» Page excerpt
□ □ □ □ □ □ □

Digging into the Data behind “Business as Usual”

Paul Currion
Frontier Tech Hub
Published in
6 min readApr 9, 2020

When we started working with the UK Department for International Development (DFID) and UN Office for the Coordination of Humanitarian Affairs (OCHA) on this pilot, we needed to answer the critical question for any business: does anybody really need our service? This was the easy part — of course everybody needs a better way to track aid! We identified the specific needs of donors, UN agencies and NGOs in Sprint One, but we knew that the really hard work would come in Sprint Two, when we needed to collect the data to take the pilot forward.

At the end of Sprint Two we breathed a sigh of relief, because the data collection had not been as difficult as we expected. This was thanks to the excellent cooperation of DFID and UN colleagues, and the offices of 40 implementing organisations working with two of the Country Based Pooled Funds (CBPFs), Iraq (IRQ) and the occupied Palestinian Territories (OPT). We drew on existing OCHA databases, but also gathered more detailed transaction data directly from those implementing partners for the period 2018–19, which enabled us to paint a more comprehensive picture of their delivery chains.

These chains are highlighted in yellow in Figure 1 (below), a Sankey diagram that illustrates the flow of funds from DFID and other donors to implementing partners via the CBPFs; in this example, the yellow flows are those where we were able to get detailed data on financial transactions.

□ □ □ □ □ □ □

» Material shown
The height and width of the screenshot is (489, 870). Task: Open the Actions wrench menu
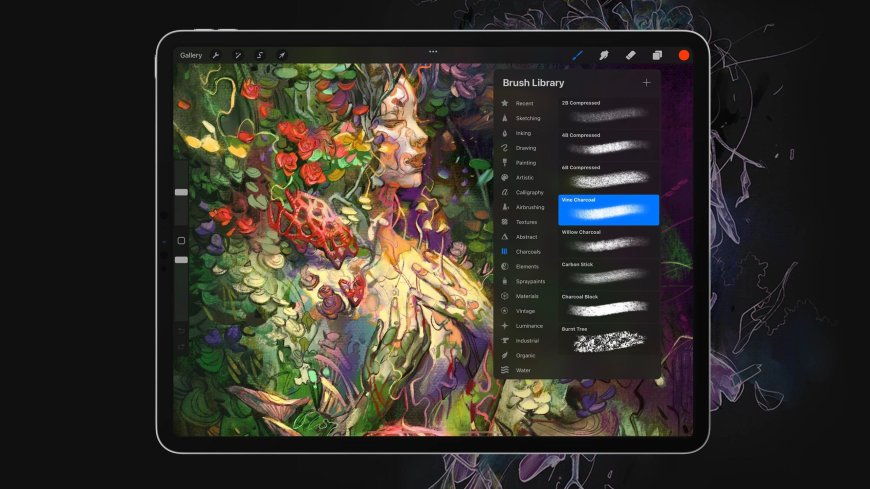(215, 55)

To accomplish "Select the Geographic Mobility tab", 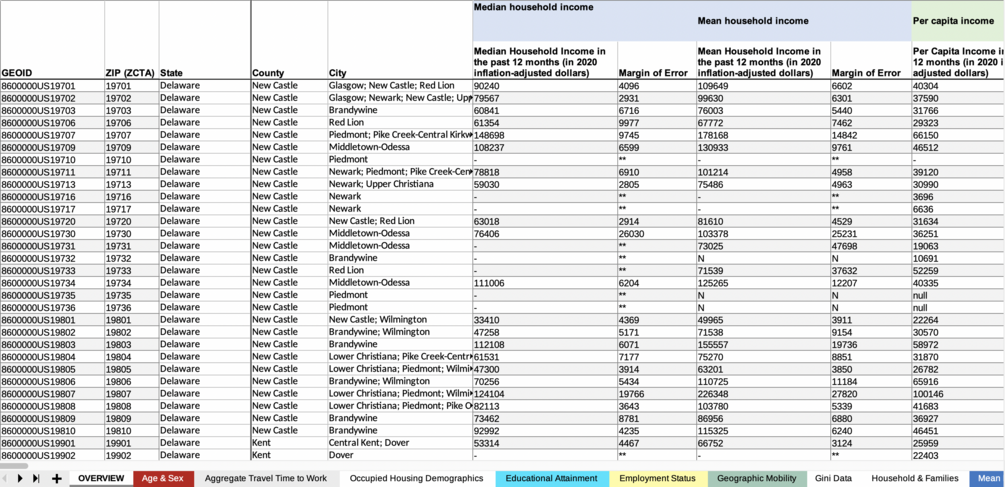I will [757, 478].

□ □ □ □ □ □ □

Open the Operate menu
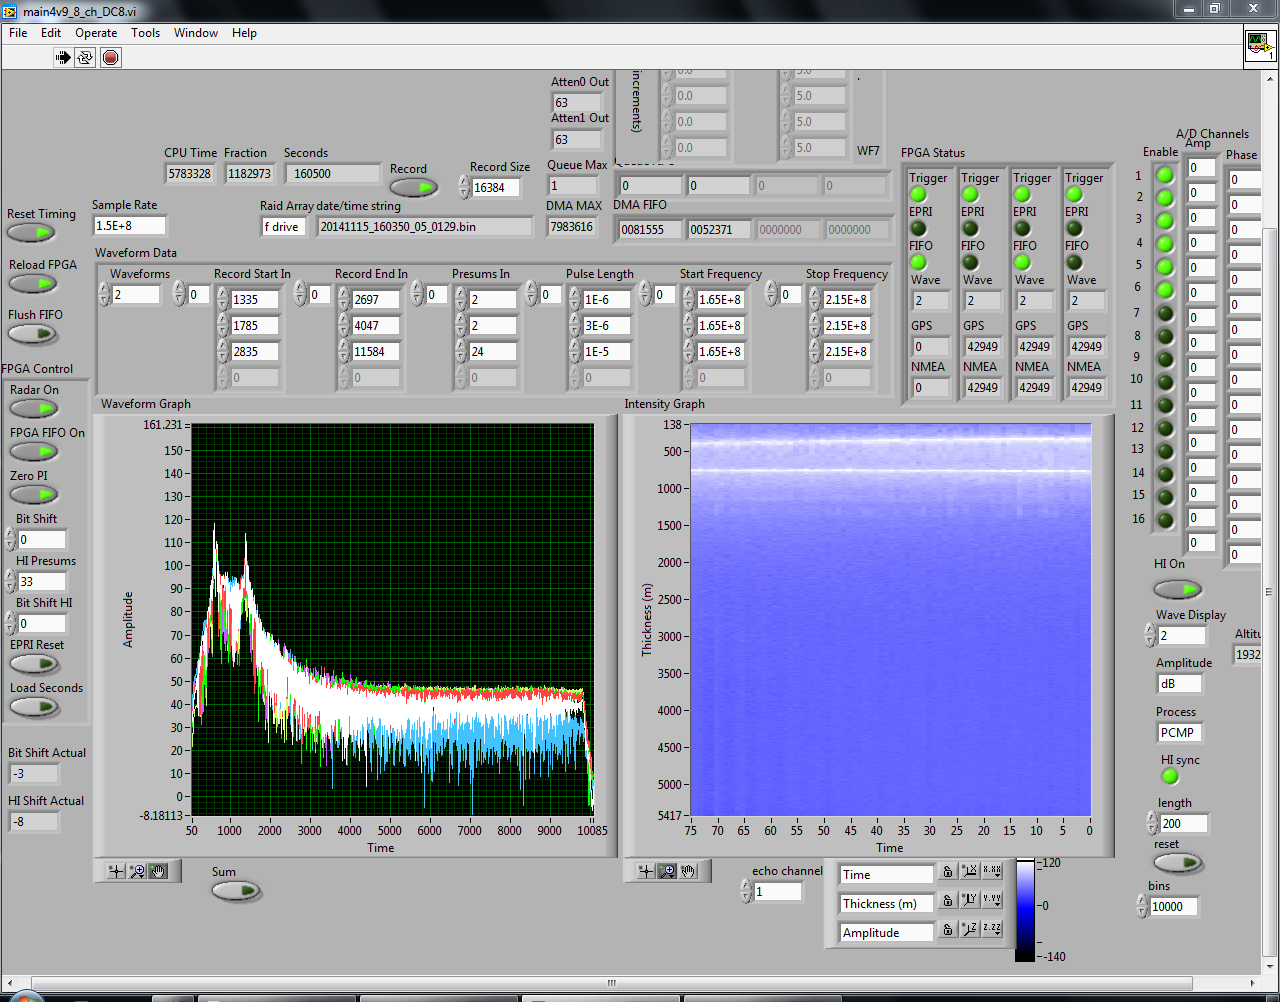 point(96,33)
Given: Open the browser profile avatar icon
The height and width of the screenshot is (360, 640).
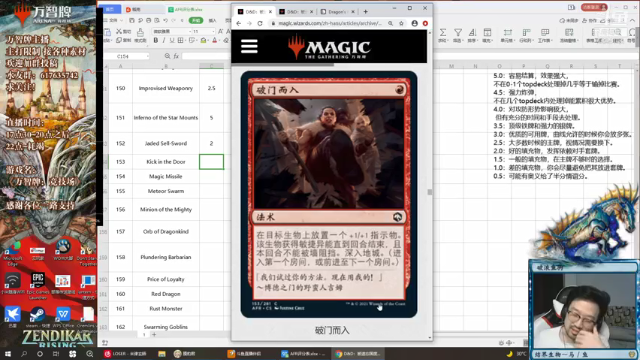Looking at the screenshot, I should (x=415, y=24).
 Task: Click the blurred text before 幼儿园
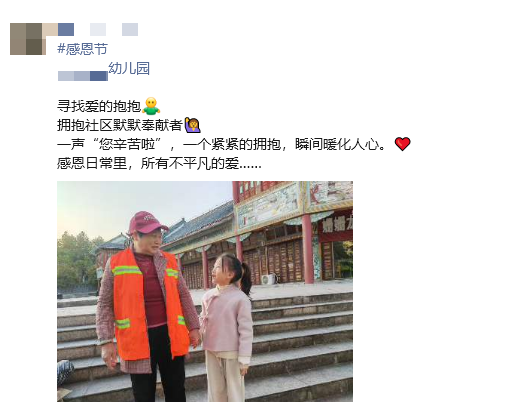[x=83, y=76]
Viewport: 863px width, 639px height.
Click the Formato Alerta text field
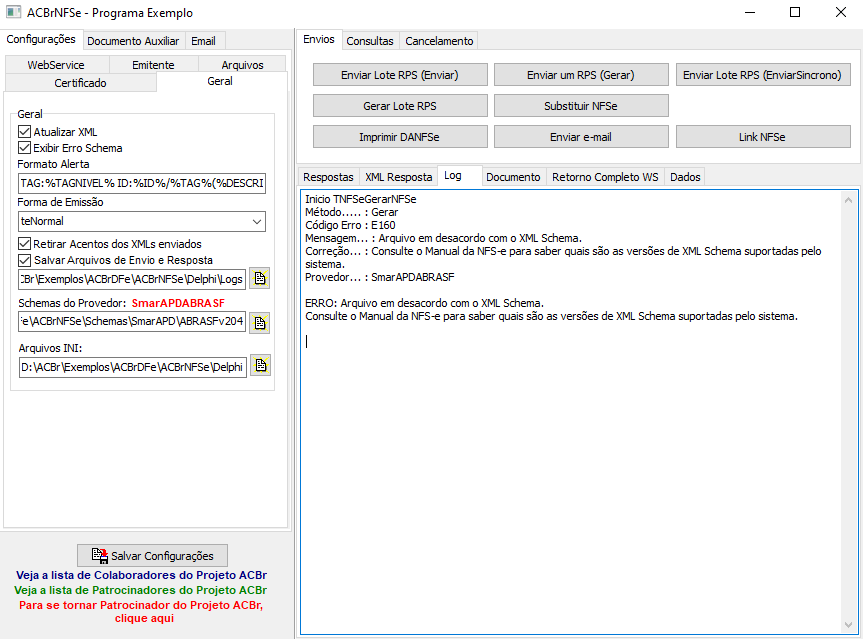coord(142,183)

□ □ □ □ □ □ □

» Set task 1
From the post on tracking aid funds, reproduce word for word the part that begins with the words containing "These chains are" and ends with "on financial transactions.".
» Set task 2
Write the next part of the post about tracking humanitarian aid funds, starting right after its last sentence.

» Task result 1
These chains are highlighted in yellow in Figure 1 (below), a Sankey diagram that illustrates the flow of funds from DFID and other donors to implementing partners via the CBPFs; in this example, the yellow flows are those where we were able to get detailed data on financial transactions.

» Task result 2
Figure 1: A Sankey diagram showing funding flows from donors to implementing organisations via Country Based Pooled Funds.

The next question was: how do we present this data and our subsequent analysis, in a useful format? Although you can see that our dataset is incomplete — the data collection was a voluntary exercise, and many implementing organisations were simply too busy to respond — when we presented our findings to DFID and OCHA colleagues, it became clear that nobody had ever collected this detailed data previously, and that it had never been presented in this way. This confirmed two of our beliefs:

  1. the data does exist to enable us to reconstruct entire delivery chains, but it is fragmented between multiple stakeholders in different countries, using different systems and working with different financial institutions;
  2. such reconstruction provides a more granular picture of delivery chains than currently possible.

Clearly there is a potential role for an innovative service like Disberse — not just in terms of improving the efficiency and transparency of aid (as we discussed in our previous blog post on transparency), but also in terms of enhancing the analytic capabilities of the aid industry. For example, we were able to pinpoint bottlenecks for liquidity in specific delivery chains which would cause delays in aid reaching the end recipients. Bringing as many of these transactions as possible onto one platform would make possible better analysis — and therefore better decisions.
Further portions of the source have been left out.